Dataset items
◆ ◆ ◆ ◆

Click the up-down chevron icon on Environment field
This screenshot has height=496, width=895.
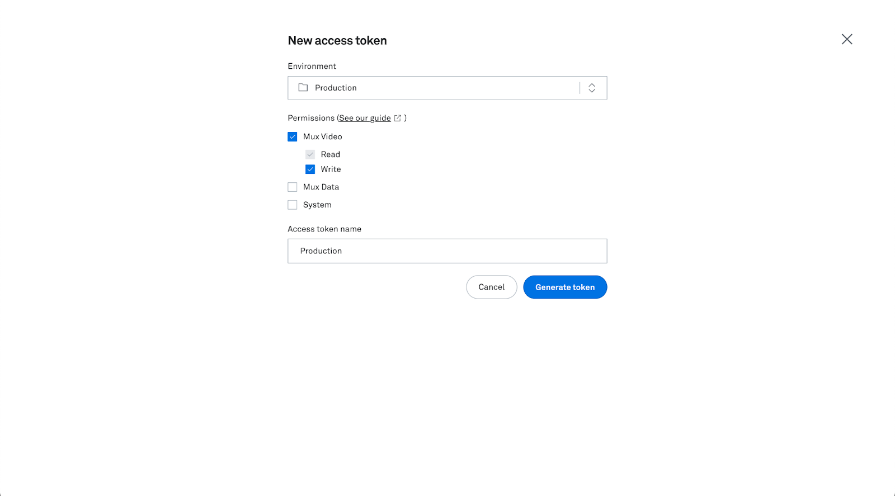[x=592, y=88]
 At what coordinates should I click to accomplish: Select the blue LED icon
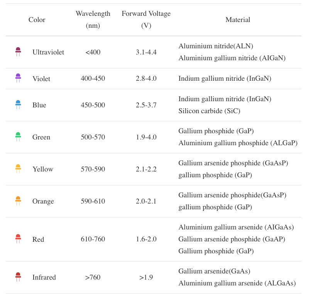tap(18, 105)
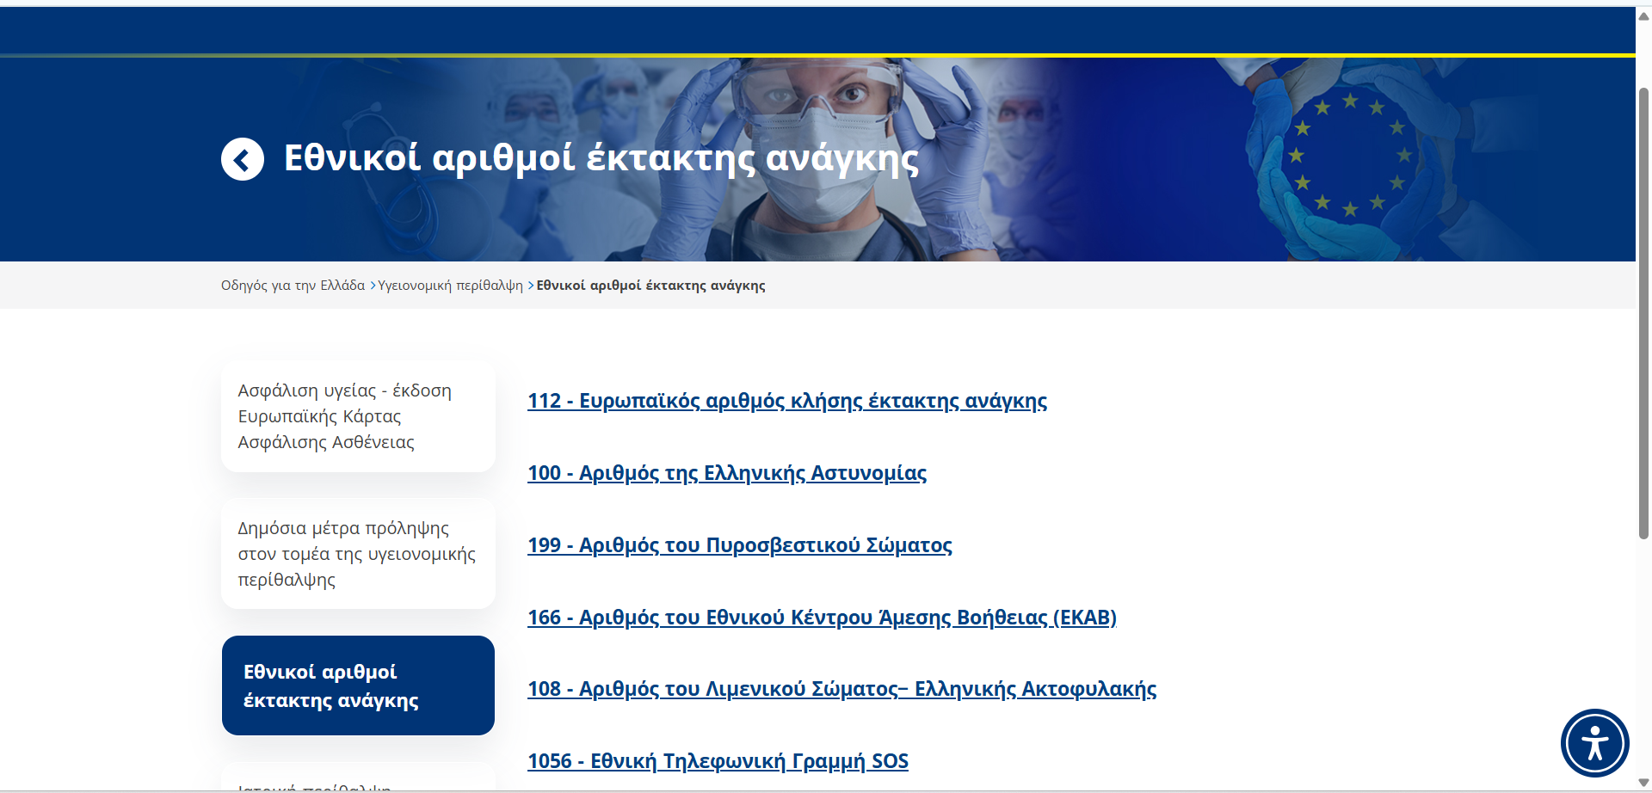
Task: Open the accessibility widget icon
Action: (1594, 742)
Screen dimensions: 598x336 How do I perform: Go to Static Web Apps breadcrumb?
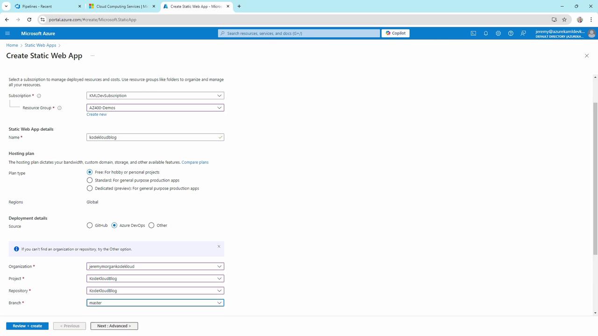point(40,45)

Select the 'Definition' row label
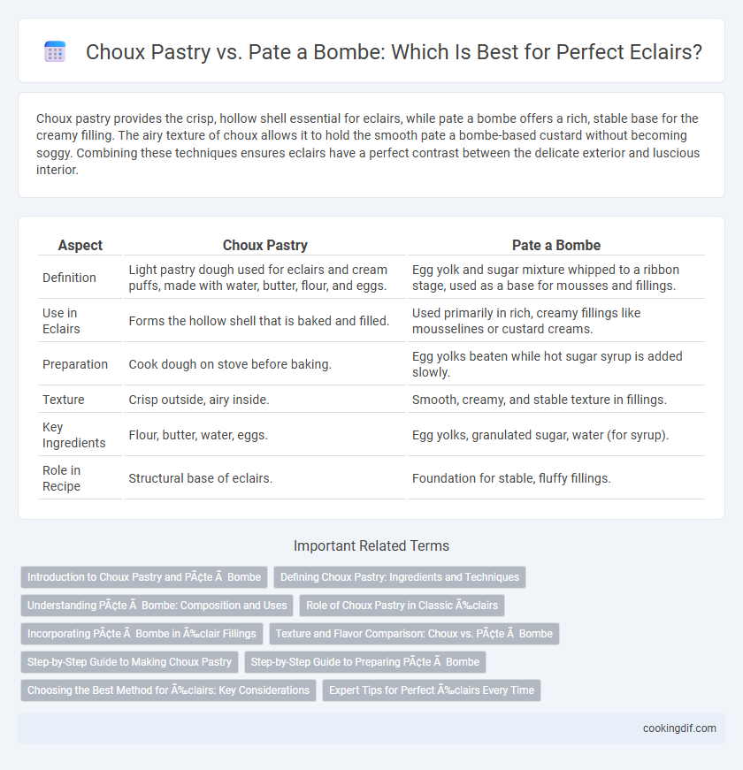[x=69, y=278]
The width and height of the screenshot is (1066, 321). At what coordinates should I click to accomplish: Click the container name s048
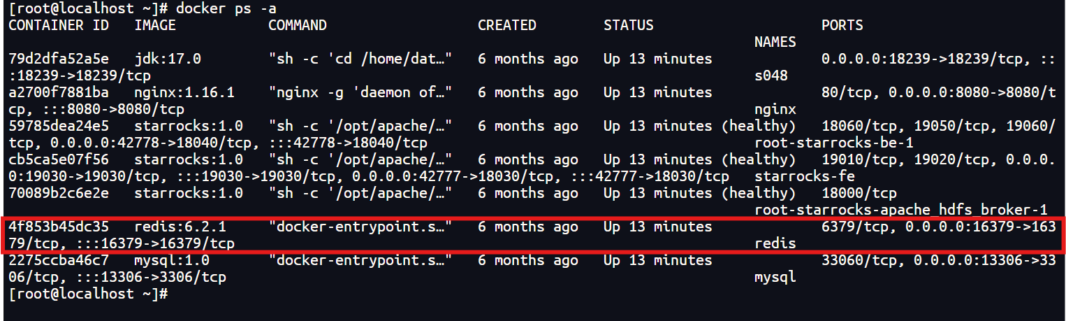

◆ ◆ ◆ ◆

*Aim of the task*
Copy the records exactly. Skip the pictures.

*Task answer*
Click the up-down chevron icon on Environment field
This screenshot has height=496, width=895.
[x=592, y=88]
 At what coordinates should I click to accomplish: Select the blue LED icon
tap(18, 105)
Task: Open the accessibility widget icon
Action: (1594, 742)
Screen dimensions: 598x336 How do I perform: Go to Static Web Apps breadcrumb?
point(40,45)

Select the 'Definition' row label
[x=69, y=278]
The width and height of the screenshot is (1066, 321). At what coordinates should I click to accomplish: Click the container name s048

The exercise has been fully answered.